Москва подтвердила прибытие старшего майора госбезопасности Цанавы ближайшим самолетом. Вместе с ним должен был прибыть новый заместитель командира отряда по контрразведке. Однако Коровина больше интересовали взрыватели и детонационные шнуры к минам, а также запасные аккумуляторные батареи к радиостанции.
Несмотря на то что руководство операцией Москва решила поручить Цанаве, план операции по захвату базы-500, подготовленный Коровиным, был одобрен Судоплатовым и Берией, поэтому Коровин рассчитывал, что его план будет оставлен в силе. В отряде детали плана кроме него знал толь ко Федорцов. Остальные должны были знать только то, что было необходимо для выполнения их конкретных задач.
От первого лица: Генрих Герлиак, 26 сентября 1942 года,
Вайсрутения, резервная база отряда «Дядя Вова»
На резервной базе отряда, в бывшем пионерском лагере отдыха у озера Круглое, я чувствовал себя словно на отдыхе. Уходили последние, необычно теплые для этих мест сентябрьские деньки.

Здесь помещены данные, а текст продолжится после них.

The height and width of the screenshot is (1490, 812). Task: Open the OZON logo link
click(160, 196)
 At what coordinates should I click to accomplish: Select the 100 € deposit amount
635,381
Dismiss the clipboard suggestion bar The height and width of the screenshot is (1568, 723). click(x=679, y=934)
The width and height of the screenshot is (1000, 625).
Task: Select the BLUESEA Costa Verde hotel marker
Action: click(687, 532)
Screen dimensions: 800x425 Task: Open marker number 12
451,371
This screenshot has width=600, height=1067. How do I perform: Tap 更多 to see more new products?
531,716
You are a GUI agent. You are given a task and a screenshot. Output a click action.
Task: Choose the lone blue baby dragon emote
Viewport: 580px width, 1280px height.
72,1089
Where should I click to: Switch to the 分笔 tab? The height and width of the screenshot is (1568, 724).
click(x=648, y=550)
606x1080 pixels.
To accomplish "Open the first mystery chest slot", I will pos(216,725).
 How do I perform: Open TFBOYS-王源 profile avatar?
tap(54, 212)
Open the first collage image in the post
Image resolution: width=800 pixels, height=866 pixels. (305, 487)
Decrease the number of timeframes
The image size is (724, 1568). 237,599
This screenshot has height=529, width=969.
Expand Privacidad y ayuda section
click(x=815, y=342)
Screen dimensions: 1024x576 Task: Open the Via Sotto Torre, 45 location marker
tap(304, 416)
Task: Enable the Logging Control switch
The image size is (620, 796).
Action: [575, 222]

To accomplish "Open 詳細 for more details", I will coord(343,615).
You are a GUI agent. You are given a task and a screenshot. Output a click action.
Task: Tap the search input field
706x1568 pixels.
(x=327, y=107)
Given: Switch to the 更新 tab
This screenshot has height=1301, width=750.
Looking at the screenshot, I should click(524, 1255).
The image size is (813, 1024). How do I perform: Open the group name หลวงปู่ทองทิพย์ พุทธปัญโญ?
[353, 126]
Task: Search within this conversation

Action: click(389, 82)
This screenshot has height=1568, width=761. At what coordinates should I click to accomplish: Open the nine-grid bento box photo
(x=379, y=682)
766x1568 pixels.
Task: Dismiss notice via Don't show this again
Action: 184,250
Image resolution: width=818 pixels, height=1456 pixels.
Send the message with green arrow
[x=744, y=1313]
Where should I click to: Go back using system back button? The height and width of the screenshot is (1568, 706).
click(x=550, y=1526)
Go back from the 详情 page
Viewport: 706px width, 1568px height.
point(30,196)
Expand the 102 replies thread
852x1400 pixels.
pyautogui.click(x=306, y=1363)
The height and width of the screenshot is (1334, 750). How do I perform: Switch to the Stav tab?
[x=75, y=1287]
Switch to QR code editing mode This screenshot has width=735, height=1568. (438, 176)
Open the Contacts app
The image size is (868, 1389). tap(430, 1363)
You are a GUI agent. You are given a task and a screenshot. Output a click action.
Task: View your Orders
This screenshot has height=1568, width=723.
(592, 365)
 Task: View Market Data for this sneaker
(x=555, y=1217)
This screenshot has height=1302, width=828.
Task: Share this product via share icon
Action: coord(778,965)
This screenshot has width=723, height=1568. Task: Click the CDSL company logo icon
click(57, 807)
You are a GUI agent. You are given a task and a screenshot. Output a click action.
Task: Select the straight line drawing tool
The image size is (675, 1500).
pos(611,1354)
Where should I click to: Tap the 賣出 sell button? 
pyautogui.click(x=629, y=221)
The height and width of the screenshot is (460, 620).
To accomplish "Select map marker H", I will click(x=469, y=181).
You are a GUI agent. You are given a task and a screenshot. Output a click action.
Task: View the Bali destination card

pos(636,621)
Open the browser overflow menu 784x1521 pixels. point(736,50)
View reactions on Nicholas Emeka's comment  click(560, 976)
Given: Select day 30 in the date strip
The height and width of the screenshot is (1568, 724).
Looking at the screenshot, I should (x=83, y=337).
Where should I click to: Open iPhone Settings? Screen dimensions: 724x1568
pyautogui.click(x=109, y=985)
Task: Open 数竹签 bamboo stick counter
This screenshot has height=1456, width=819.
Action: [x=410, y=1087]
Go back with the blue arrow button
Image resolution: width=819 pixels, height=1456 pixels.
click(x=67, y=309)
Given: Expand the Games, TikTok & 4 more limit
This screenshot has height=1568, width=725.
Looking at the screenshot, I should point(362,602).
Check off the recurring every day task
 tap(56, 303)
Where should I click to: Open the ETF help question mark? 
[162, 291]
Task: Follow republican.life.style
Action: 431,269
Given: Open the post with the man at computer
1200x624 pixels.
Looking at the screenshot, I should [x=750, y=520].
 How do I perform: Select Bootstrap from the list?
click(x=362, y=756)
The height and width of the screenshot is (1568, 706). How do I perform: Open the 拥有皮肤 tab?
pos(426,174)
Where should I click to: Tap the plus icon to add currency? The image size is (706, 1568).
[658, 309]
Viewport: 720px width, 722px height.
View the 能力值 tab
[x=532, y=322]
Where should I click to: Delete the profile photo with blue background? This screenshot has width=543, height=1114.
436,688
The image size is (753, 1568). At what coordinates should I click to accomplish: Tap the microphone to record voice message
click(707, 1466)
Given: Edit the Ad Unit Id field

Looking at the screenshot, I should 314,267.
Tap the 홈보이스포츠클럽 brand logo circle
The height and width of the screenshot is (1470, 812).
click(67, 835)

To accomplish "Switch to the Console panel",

Лирическая атмосфера золотой осени волшебным образом гармонировала с удивительным и нежданным чувством, возникшим между мной и Мартой, казавшейся мне лесной нимфой, мистическим образом появившейся в моей жизни. Или виной всему мои замкнутость и склонность к самоанализу? Или традиционная немецкая сентиментальность? Впрочем, неважно… Главное то, что впервые в жизни я наслаждался каждой минутой бытия. «Остановись мгновенье — ты прекрасно!»
Разумеется, я понимал, что это не будет продолжаться вечно. Коровин и Федорцов, очевидно, готовили операцию, в детали и сроки проведения которой они не посвящали никого. А ведь мне нужно было своевременно предупредить штаб Баха, чтобы сорвать не сулящие ничего хорошего для моей базы планы русских диверсантов. А как предупредить, если мне неизвестен ни план операции, хотя бы в общих чертах, ни, что самое главное, срок начала операции. Это незнание отравляло мое существование, и я лихорадочно искал выход из положения.
Выход, как всегда, пришел внезапно и с самой неожиданной стороны.
Ночь я, как обычно в последние дни, провел с Мартой. Коровин запретил мне покидать резервную базу, и потому Марта сама пришла ко мне. Пользуясь тем, что моей группе выделили две землянки, ребята потеснились и разместились в одной, предоставив вторую в мое полное распоряжение.
Марта была необычайно оживлена, и это не укрылось от моего взгляда.
— Я вижу, что ты просто сияешь от радости, — заметил я. — Я не настолько самоуверен, чтобы отнести это исключительно на свой счет.
— Ты прав, — засмеялась Марта, прижавшись щекой к моему плечу. — Командир сказал мне, что скоро сможет отправить детей за линию фронта.
— Стоит ли так рисковать жизнями детей? — удивился я. — Они уже больше года живут здесь, и пока ничего не случилось.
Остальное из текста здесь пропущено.